Maine could be paving the way for nonprofits across the country as it considers becoming the first state to impose property taxes on hospitals, private colleges and summer camps under a plan being pushed by Governor Paul LePage.
The republican’s contentious proposal has sparked outrage and a heated debate in Maine over the impact nonprofits have on their communities and whether they should eat the costs for municipal services they consume. It’s also raising questions about whether other states should follow LePage’s lead should his effort be successful.
“We are very much aware of it,” said David Thompson, vice president of public policy for the National Council of Nonprofits. “I was talking to a group in Oklahoma about it and they looked horrified.”

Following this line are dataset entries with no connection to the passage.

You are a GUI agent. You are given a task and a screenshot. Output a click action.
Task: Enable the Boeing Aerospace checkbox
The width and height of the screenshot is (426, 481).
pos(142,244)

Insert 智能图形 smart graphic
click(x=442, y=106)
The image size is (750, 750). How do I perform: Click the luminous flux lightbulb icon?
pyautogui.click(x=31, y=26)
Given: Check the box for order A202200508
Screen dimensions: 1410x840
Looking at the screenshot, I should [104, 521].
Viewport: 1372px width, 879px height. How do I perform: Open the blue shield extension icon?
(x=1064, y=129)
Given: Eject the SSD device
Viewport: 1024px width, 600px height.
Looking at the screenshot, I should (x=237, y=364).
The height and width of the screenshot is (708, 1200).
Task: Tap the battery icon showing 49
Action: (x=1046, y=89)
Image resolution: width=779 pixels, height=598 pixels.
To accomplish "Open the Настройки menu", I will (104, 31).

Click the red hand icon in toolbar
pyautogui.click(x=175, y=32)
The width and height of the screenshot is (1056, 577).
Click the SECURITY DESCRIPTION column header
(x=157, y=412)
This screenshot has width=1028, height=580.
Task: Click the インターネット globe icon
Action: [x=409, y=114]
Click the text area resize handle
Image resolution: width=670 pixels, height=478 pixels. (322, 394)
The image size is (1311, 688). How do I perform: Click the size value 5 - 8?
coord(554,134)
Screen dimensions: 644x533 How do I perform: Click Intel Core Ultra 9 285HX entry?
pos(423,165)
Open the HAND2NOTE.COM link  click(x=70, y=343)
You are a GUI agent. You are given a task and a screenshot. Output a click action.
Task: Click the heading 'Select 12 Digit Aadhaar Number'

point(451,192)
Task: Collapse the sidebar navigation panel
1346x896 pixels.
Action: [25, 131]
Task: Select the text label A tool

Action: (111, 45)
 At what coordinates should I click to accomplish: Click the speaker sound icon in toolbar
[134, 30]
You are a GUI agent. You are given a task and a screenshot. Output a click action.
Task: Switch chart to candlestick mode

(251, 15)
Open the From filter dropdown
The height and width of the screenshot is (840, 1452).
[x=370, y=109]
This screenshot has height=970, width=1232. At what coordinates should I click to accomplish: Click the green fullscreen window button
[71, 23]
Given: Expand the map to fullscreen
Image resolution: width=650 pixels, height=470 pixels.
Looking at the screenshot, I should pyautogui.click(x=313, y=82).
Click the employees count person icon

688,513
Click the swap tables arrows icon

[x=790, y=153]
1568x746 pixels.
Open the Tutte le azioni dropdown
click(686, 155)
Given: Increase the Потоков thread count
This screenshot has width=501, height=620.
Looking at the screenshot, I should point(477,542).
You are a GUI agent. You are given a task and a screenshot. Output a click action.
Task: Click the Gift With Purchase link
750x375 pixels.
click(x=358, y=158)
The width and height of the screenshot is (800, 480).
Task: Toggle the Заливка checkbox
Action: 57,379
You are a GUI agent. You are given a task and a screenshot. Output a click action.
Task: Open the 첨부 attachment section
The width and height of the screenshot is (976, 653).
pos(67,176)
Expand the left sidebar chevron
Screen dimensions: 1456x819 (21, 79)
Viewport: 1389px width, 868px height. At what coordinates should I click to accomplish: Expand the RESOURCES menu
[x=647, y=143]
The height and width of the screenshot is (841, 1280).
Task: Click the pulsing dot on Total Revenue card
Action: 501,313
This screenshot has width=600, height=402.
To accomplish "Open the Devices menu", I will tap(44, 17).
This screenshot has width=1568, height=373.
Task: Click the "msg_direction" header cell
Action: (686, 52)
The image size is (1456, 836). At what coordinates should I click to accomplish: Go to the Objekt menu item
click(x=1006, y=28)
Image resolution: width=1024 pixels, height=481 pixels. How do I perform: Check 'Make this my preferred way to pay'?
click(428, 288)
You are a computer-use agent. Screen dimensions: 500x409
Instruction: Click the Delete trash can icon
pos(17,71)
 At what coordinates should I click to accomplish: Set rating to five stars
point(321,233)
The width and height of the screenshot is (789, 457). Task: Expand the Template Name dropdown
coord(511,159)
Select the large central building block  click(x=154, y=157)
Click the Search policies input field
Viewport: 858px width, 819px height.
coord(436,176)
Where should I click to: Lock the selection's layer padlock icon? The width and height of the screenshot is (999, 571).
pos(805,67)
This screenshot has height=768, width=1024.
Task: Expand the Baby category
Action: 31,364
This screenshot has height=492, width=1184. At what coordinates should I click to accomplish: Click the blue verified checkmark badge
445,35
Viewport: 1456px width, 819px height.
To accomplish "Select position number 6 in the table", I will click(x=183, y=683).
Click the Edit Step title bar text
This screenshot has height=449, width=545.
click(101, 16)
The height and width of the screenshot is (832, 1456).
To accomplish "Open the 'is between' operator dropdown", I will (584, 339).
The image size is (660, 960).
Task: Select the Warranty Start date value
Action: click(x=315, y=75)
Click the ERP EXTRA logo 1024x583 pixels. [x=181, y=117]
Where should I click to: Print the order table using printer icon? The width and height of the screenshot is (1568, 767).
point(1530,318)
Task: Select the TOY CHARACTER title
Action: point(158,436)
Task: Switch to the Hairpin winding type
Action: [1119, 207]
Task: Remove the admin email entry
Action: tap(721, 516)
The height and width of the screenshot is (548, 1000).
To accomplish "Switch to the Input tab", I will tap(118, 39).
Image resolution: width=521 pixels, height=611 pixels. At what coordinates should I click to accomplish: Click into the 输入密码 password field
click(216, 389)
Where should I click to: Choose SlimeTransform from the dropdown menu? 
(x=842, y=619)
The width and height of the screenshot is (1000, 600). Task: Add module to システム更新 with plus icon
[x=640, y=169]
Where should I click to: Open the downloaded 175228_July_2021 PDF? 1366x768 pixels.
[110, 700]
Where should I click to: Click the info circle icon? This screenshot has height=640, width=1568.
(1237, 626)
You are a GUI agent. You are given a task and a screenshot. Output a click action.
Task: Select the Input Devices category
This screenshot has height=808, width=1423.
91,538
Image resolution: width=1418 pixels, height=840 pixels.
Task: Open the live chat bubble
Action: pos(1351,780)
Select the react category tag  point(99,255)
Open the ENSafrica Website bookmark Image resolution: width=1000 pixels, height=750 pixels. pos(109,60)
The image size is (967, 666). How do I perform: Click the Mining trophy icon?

All states exempt nonprofits from property taxes either through laws or their states constitutions, Thompson said, Christian Science Monitor reported.
LePage has said nonprofit organizations are “takers, not givers” and argues that they need to contribute to things like police, firefighters and snow removal. His proposal, which is part of his $6.3 billion budget plan, would require organizations to pay municipalities taxes if their properties are worth more than $500,000. They would only pay taxes if their property value is above that threshold and would receive a 50 percent discount on the rate.
Nonprofit groups argue that the proposal would fundamentally change their long-standing relationship with communities, which is built on the understanding that they deserve to be tax-free because they improve the quality of life and provide services that they government otherwise wouldn’t if they weren’t around.
In Maine, hospitals, colleges and other groups are lobbying in large groups against the proposal, warning that it would force them to raise costs or eliminate jobs.
Similar proposals in other states have taken place before, but none have been seriously considered.